Bill Singer's Comment: As to arrangements involving financial institutions (or credit providing companies/individuals), there is an exemption from the need to give notice or obtain approval provided that the loan will be made on commercial terms generally available to the similarly situated general public (taking into account need, purpose, and creditworthiness). FINRA does not necessarily require you to document those preconditions to your member and your representation may be deemed satisfactory.  The issue here is that you better not be getting a so-called "sweetheart deal."  Bottom line, the arrangement better pass the sniff test.
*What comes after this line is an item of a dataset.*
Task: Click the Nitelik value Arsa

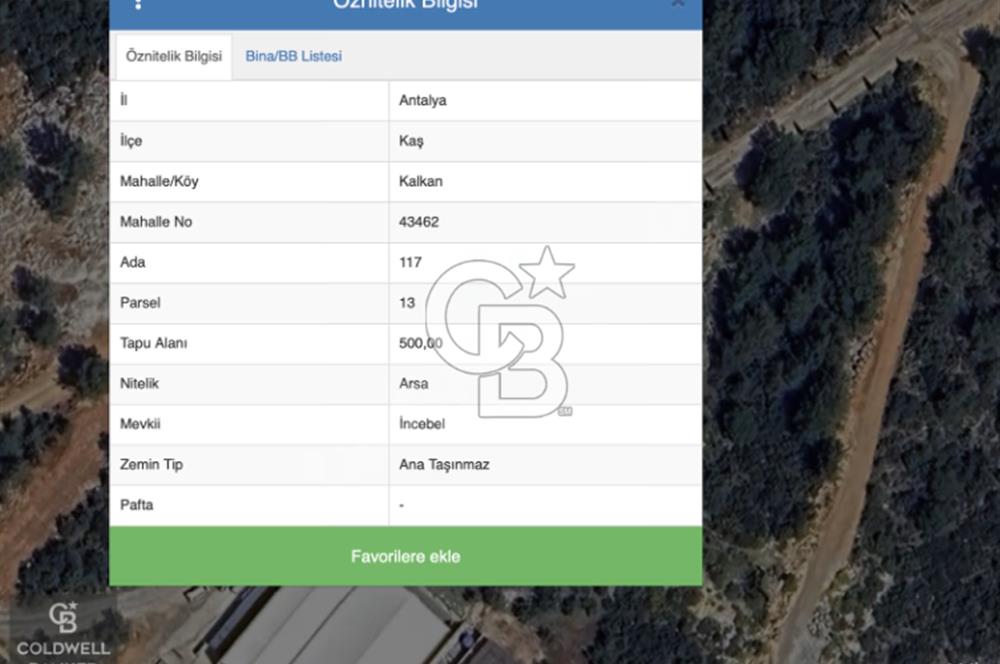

(c) Definition of Immediate Family 
The term "immediate family" means parents, grandparents, mother-in-law or father-in-law, husband or wife, brother or sister, brother-in-law or sister-in-law, son-in law or daughter-in-law, children, grandchildren, cousin, aunt or uncle, or niece or nephew, and any other person whom the registered person supports, directly or indirectly, to a material extent.   

Bill Singer's Comment: Finally -- here it is, the critical definition. Make sure to check the list and note that it can also cover folks whom you provide material support to on a direct or indirect basis.

Supplementary Material:
.01 Record Retention. For purposes of paragraph (b)(1) of this Rule, members shall preserve the written pre-approval for at least three years after the date that the borrowing or lending arrangement has terminated or for at least three years after the registered person's association with the member has terminated. 

Bill Singer's Comment: This language requires your member to preserve the written approvals for at least three years from the date the arrangement terminated or at least three years after the registered person's association has terminated with the member. Be careful not to misinterpret this retention provision: You must retain the pre-approval for three years from the date of the loan's termination or the registered person's termination from the subject member.